Caminos de la pintura

Texto de catálogo de la exposición “Caminos de la pintura” de Marcelo Legrand, Centro Cultural Dodecá, Montevideo, 2011.

Pedro da Cruz

Las obras de Marcelo Legrand son resultado de largos procesos de composición, que en algunos casos se extienden por años. Las soluciones plásticas de cada obra van surgiendo a partir de un continuo trabajo de interrelación entre elementos que son agregados sucesivamente. El proceso de trabajo es acumulativo. Se basa en la reflexión y la construcción. La pintura de Legrand es un fenómeno de reacciones.

Pájaro en la arena

    El planteo es estrictamente no figurativo, y basado en una concepción del espacio pictórico muy personal. Los “fondos” de la obras son en su mayoría de un color homogéneo, ya sean grises, ocres o del color de la propia tela, lo que da una sensación de planismo. Pero la ubicación de los elementos, los que parecen “flotar” libremente en el aire, crean espacios pictóricos con profundidades ambiguas.

    La suma de los elementos es generalmente llevada a cabo a partir de contrastes que dinamizan la totalidad. A formas geométricas regulares se le oponen “manchas” de carácter informal, producto de una espontaneidad que luego es estructurada en el conjunto de la composición. Una serie de líneas de carácter variado marcan direcciones en el espacio. Líneas continuas que contrastan con líneas quebradas, o líneas sinuosas que a veces se transforman en una sucesión de puntos. Variantes que sirven para conectar distintos elementos entre sí.

    La variedad de tonos y colores cubre un amplio espectro. Algunas obras tienden a lo monocromo, con variantes de grises y negros, mientras que en otras dominan los rojos y los azules. Los colores son usados para influir sobre otras formas, para crear relaciones espaciales, atraer formas hacia un primer plano, o llevarlas hacia atrás en el espacio pictórico.

Splash

    Las variaciones son también tangibles en la materialidad de los elementos: una gama que va del óleo tradicional a lacas craqueladas o pigmentos con partículas de otros materiales. Planos y manchas realizados con una materia muy compacta, lo que les da apariencia de figuras sólidas, alternan con formas de colores diluidos, lo que da una sensación de semitransparencia.

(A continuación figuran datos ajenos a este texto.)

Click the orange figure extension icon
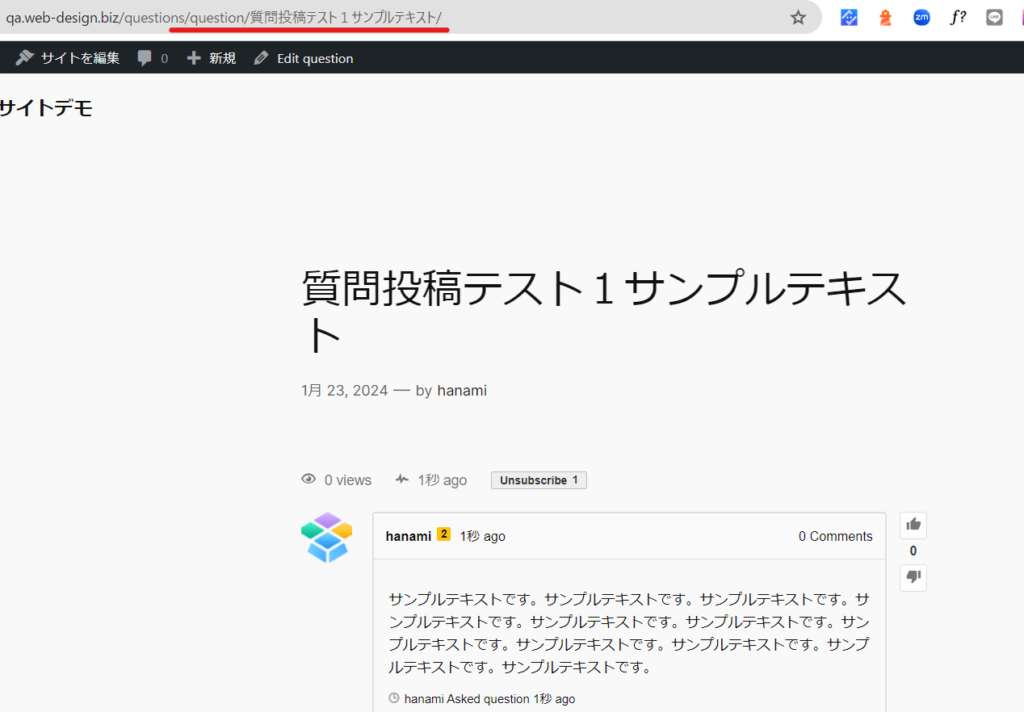Screen dimensions: 1024x712 (885, 17)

    Las características nombradas se aprecian de distintas formas en las obras expuestas en la presente muestra. Pájaro en la arena está basada en dos grandes formas grises de carácter cercano a lo geométrico. Líneas negras conforman figuras lineales que sugieren volúmenes, dentro de las que se ven pequeñas formas negras. Contrastando con las formas geométricas se aprecian dos elementos de tipo informal, con enérgicas pinceladas en blanco y gris pautadas por la expresividad. Delgadas líneas negras irregulares y grupos de salpicaduras grises completan la composición. El planteo de Legrand es estrictamente no figurativo, ya que en la obra no hay elementos directamente relacionados al naturalismo. Una de las formas puede ser entendida como un pájaro, mientras que el espacio indefinido de la pintura podría ser visto como una extensión de arena gris, interpretaciones que quedan a criterio del espectador.

El caminante

    En la actualidad Legrand está trabajando con la idea de materias que se desparraman, con resultados azarosos que luego abstrae e integra en las composiciones. El espacio de Splash (título relacionado al resultado del acto de salpicar) está dominado por una gran mancha en variados matices de naranja y rojo, una forma irregular producto del acto de desparramar los colores, lo que también es el caso de otras formas más pequeñas en grises y negros. Esos elementos ocupan la mayor parte del formato indefinido de la tela. Esa tensión entre lo plano y la profundidad, característica de las pinturas de Legrand, es creada por la superposición de elementos plásticos con formas geométricas que se superponen a las manchas irregulares, efecto especialmente perceptible en dos formas semitransparentes, una blanca y otra gris, ubicadas hacia el centro de la composición.

    El planteo de El caminante está basado en un núcleo compacto conformado por planos de color, en parte superpuestos, con dominio de matices de azul completados con elementos violetas, marrones y rojos. La periferia del núcleo es de carácter más ligero, conformada por líneas que se desprenden de las formas centrales, una suerte de entrecruzamientos de caminos. Caminos de la pintura.